References.—VIII. 19-21.—Basil Wilberforce, Christian World Pulpit, vol. xlvi. p. 104. Lyman Abbott, ibid. vol. xlvi. p. 6. Expositor (5th Series), vol. ix. p. 264; ibid. (6th Series), p. 52. VIII. 19-22.—Ibid. (4th Series), vol. ix. p. 80.
Animal Sunday (On the Fourth Sunday after Trinity)
As the months pass, bringing with them the various Sundays of the Christian year, it is difficult on this particular Sunday, the Fourth after Trinity, to refrain from speaking upon that theme of which the appointed Epistle is full, I mean the mystery of creation.
I. Consider the Relation which Binds Man to his Environment.—'The creature,' says St. Paul, was made subject to vanity.' It is hardly necessary to say that the creature is creation, as indeed the Revised Version puts it—this world in which man lives out his little life; and when St. Paul says the creation was made subject to vanity, he implies that to the reverend mind or heart there is in creation a certain element of failure, there is a streak of evil in the face of the good. It is just that sense of failure, of something which might have been, and yet is not, that creates for man his peculiar relation to the world in which he is situated. For indeed it might have happened that man would not be conscious of anything which binds him to the world at large.
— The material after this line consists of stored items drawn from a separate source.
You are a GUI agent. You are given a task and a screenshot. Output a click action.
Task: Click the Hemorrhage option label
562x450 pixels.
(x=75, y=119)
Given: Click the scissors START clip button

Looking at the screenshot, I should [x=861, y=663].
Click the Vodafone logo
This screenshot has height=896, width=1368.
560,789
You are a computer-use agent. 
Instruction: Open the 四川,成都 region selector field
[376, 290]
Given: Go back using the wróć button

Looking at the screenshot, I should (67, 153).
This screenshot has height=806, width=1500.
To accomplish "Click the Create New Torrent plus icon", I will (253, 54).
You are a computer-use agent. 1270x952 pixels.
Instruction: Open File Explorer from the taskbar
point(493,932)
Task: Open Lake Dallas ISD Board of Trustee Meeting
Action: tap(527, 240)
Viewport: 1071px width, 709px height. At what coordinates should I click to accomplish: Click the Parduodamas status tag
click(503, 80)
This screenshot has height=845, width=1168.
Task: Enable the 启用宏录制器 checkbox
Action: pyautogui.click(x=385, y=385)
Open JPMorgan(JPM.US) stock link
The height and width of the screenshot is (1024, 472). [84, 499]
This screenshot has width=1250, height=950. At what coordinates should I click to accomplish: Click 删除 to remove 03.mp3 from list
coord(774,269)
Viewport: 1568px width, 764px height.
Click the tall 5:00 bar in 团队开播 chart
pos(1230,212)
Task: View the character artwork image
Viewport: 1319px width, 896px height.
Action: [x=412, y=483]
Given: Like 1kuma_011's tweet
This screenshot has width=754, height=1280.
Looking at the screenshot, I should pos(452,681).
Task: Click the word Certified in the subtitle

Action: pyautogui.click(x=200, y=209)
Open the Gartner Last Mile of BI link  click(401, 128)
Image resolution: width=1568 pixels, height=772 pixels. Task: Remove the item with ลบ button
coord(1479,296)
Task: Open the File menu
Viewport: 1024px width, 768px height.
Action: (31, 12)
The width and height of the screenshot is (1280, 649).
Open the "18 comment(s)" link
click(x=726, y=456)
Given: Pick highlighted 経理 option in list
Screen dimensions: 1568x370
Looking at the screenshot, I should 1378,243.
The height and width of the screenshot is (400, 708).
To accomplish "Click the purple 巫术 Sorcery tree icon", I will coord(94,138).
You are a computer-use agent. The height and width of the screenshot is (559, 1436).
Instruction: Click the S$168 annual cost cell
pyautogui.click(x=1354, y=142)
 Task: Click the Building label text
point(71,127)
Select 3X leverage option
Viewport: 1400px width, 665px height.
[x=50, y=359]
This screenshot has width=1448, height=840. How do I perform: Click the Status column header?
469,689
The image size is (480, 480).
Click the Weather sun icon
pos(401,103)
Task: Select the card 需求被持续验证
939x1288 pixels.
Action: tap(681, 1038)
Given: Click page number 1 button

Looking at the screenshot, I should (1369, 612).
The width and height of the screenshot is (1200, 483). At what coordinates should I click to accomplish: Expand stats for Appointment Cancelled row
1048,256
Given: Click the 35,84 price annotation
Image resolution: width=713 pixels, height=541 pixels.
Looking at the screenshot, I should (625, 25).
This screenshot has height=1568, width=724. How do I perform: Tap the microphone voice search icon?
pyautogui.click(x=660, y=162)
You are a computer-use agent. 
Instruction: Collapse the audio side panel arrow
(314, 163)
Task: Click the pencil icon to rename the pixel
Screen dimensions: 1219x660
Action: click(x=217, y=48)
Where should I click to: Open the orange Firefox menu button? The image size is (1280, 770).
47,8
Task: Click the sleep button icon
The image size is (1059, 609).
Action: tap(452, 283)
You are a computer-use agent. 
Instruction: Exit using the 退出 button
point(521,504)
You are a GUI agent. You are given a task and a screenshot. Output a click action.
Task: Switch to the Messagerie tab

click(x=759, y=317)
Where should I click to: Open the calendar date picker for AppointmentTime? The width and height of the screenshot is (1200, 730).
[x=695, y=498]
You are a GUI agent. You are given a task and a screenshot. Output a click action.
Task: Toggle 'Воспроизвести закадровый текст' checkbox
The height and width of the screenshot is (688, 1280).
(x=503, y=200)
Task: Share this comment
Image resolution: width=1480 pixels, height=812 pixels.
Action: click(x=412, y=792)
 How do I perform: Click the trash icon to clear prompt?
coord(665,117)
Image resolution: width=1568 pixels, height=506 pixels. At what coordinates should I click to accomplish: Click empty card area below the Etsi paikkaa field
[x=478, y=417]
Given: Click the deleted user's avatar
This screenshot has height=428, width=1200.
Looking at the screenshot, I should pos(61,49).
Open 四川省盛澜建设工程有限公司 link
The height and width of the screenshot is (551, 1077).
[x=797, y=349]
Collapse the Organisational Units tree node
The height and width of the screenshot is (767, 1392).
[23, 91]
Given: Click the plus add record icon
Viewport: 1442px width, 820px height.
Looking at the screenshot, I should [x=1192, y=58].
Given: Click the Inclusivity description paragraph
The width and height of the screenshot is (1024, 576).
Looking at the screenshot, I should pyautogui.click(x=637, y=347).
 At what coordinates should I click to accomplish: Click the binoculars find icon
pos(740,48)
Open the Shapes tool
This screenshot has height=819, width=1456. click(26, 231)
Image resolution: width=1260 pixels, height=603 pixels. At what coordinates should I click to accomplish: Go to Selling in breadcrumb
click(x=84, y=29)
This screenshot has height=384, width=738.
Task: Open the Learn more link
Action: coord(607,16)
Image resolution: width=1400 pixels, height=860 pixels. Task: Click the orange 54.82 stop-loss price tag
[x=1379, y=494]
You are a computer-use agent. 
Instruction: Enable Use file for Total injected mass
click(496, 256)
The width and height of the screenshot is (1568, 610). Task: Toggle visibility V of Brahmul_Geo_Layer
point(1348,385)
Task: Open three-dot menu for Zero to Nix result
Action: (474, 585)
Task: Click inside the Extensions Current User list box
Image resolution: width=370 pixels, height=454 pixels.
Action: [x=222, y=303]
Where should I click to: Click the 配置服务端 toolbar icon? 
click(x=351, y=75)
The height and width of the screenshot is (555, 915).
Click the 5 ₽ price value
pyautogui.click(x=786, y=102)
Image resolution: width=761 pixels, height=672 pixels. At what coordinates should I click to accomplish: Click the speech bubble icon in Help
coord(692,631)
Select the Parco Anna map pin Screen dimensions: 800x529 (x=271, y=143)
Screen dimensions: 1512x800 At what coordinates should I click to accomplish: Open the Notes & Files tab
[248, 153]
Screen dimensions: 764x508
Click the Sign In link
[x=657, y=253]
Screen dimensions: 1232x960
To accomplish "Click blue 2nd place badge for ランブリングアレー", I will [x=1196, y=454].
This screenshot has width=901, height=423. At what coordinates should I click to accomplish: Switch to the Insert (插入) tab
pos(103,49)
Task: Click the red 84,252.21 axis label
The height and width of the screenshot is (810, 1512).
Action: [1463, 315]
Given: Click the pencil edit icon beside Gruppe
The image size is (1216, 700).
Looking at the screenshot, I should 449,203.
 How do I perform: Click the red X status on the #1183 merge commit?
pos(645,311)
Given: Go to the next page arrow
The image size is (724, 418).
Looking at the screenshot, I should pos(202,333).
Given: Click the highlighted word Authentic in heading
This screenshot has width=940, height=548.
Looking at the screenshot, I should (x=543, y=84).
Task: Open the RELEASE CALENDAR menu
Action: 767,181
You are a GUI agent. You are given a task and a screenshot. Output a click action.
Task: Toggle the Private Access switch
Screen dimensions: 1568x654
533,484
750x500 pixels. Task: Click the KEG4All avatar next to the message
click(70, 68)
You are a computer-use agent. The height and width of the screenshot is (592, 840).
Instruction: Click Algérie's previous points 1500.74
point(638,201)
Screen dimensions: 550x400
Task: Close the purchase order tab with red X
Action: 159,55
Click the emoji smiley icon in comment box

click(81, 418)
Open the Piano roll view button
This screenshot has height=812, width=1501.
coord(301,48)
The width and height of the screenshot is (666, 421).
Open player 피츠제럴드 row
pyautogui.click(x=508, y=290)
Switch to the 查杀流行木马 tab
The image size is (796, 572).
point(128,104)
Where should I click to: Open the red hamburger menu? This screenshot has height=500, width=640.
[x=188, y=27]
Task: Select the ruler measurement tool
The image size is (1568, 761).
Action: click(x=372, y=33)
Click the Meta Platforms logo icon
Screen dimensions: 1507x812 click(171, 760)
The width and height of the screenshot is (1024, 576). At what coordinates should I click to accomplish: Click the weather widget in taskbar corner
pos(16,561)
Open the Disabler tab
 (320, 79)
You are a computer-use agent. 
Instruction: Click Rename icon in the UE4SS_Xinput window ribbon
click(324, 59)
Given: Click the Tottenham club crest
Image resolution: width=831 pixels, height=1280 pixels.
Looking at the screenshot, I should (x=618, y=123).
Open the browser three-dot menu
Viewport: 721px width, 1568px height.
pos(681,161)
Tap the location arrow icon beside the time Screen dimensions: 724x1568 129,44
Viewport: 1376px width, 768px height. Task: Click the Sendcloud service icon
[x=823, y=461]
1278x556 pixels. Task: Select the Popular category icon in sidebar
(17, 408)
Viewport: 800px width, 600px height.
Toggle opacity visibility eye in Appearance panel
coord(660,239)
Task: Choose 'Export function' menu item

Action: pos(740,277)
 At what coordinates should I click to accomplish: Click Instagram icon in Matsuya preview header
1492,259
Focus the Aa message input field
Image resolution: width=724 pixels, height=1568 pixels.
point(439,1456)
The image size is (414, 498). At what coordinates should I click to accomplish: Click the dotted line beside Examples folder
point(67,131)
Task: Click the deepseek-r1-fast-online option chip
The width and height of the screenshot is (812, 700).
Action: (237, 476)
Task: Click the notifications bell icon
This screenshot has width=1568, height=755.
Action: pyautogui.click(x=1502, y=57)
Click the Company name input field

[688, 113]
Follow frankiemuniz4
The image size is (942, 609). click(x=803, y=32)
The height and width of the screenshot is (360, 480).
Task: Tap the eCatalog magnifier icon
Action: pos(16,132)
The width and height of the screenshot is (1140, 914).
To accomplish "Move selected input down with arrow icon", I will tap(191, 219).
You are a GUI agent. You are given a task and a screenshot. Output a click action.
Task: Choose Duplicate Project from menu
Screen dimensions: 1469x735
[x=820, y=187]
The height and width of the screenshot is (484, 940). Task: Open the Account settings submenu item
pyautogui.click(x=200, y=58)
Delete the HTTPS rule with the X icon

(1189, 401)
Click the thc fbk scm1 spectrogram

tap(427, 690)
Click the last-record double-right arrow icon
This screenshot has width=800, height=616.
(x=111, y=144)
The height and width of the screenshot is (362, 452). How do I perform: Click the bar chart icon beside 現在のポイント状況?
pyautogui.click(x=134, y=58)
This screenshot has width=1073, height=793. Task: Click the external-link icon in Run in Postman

He might not have found outside in the world any reflection of the character which he discerns in himself, and yet the very expressions which we use of nature and of life are witnesses to the essential sympathy which is itself, we may reverently suppose, the evidence of the one Divine authorship. There is in life the brightness and the shadow, the calm and the storm, as there is in nature. The life of man, as the life of natural objects, passes from birth to maturity, to decay and death. The seasons of the natural world, spring, summer, autumn, winter, find their correspondence in the experiences of human life, but all these would not of themselves, as I think, create that peculiar sympathy of which the highest minds and the best are conscious in their relations to nature. There is in nature something which St Paul calls vanity, something of failure, something of falling below the ideal which seems set before it For the moment, the natural world, its beauty, its order, its beneficence, suggests the Divine that made it; and yet what storms and tempests, and what plagues and famines, what horrors and cataclysms, do from time to time mar the fair aspect of the natural world! It seems that the promise, so high, so great, is not fulfilled. I know not what account can be given of this contradiction other than St Paul's in the text, 'The creature was made subject to vanity'.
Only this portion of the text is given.